And herin lies a fundamental continuity between, not just Abbott's administration and Rudd-Gillard's, but with every Australian government since Whitlam. The really big, important decisions are taken elsewhere. And they serve other interests, not those of most working Australians.
Plus ça change, plus c'est la même chose.
There are undoubted differences between Abbott's administration and the previous one. It is much more socially conservative, appealing more openly to base instincts of racism, sexism and homophobia. It makes little to no pretense of any concerns about environmental issues, climate change or otherwise. It will more ruthlessly advance the interests of finance capital, continuining and deepening the already deep cuts in certain areas of public spending that Labor began.
The fundamental goal of this government, however, is the same as the previous one: wring more 'productivity' out of working people and farmers, and exploit our natural resources more fully, in order to boost the rate of economic growth.
And again, no-one should be surprised: we live in a capitalist economy, and that economy must expand. It must grow – quantitatively. That is why, for example, Labor's National Food Plan set a target of boosting agricultural production by 50% and exports by 45%. The Coalition wants to double, or even triple, our production of agricultural commodities with its misguided Northern Food Bowl plan.
It all comes back to dollars, profit and growth. Money rules our lives, to the exclusion of pretty much all else.
What's wrong with that? I hear some readers ask. Well, nothing, except you can't eat money. You can't drink it, and you can't breath it. My advice to both parties: get back to basics. Study Maslow's hierarchy of human needs, and ask if your policies are going to secure all of those for this and many generations of Australians to come.
The relentless pursuit of growth, through the increasing financialisation of our economy (i.e. trying to maintain living standards and keep asset values rising through the taking on of more and more debt) is having perverse outcomes; and has been for many years. Even discounting climate change, biodiversity is disappearing at an accelerating rate, which severely impacts our own prospects for long-term survival. Inequality between people is reaching extreme, stratospheric levels, which in a scenario of prolonged stagnation is a recipe for a social explosion. And haven't we seen quite a few of those in recent years? Arab Spring, anyone? Occupy?
Even were we to accept these outcomes – extreme inequality, shocking environmental degradation - as 'the price of progress', the 'end justifying the means', we are still pursuing the wrong goal. Endless growth on a finite planet is not just a bad idea; it's not physically possible. Capitalism is encountering its biophysical contradictions. Contemporary global capitalism has become a zombie system, kept alive by the pumping into the system of trillions of dollars of funny money in the post-GFC phase.
This process has a limit, a breaking point; which will be reached. Perhaps next year, perhaps in two or three years. But soon. And then we will have a choice: do we try to continue to breathe life into a failing system which increasingly serves only the ultra-rich at the expense of everyone and everything else, probably through increased surveillance, repression and impoverishment of the majority? Or do we try to create something very different?

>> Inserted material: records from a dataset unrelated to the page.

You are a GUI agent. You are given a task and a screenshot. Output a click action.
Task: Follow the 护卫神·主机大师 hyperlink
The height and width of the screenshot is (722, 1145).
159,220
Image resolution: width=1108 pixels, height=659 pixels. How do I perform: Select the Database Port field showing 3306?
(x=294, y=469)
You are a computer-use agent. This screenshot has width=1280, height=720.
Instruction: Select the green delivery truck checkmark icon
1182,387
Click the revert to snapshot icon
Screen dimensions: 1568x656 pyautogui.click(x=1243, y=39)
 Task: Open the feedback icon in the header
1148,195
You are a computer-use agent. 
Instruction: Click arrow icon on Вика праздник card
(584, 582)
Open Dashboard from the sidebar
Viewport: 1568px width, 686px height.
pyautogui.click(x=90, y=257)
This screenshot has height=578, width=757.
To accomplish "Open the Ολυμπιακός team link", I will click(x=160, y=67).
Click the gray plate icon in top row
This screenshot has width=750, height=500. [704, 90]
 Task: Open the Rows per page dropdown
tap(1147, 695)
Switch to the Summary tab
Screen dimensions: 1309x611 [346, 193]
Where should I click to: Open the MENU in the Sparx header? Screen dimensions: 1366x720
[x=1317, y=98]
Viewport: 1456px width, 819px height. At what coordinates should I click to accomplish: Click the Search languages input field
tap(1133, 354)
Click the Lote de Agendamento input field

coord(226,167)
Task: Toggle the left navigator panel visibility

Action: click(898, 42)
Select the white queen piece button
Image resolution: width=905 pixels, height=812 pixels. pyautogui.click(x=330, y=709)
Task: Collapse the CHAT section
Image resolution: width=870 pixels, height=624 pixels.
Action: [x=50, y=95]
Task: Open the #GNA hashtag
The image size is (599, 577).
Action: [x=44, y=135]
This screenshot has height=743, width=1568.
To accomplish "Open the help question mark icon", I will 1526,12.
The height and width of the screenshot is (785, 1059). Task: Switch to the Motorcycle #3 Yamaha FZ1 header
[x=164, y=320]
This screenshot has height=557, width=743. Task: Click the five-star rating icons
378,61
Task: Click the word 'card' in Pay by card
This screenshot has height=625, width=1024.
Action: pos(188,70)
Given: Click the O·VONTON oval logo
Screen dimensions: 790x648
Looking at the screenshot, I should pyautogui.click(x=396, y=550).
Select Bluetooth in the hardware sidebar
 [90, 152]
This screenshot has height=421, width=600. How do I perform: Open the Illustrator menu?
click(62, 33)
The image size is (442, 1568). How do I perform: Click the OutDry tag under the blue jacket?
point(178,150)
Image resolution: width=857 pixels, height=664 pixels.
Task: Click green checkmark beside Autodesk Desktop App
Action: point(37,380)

I agree with cell biologist Bruce Lipton, who says that humanity as a whole is facing its 'caterpillar' moment. We have reached the stage of maximal physical growth: the signs are there for anyone who wants to see them. The question for us all, individually and collectively, is: do we want to identify ourselves as 'imaginal cells', that set our organism on a path to a qualititative evolutionary leap – a radically different, more co-operative, social, economic and political sytem?
This is my question – my challenge – to our current generation of politicians. And to the country as a whole. It's a big challenge, but we have to face up to it, sooner rather than later. We might as well start right now.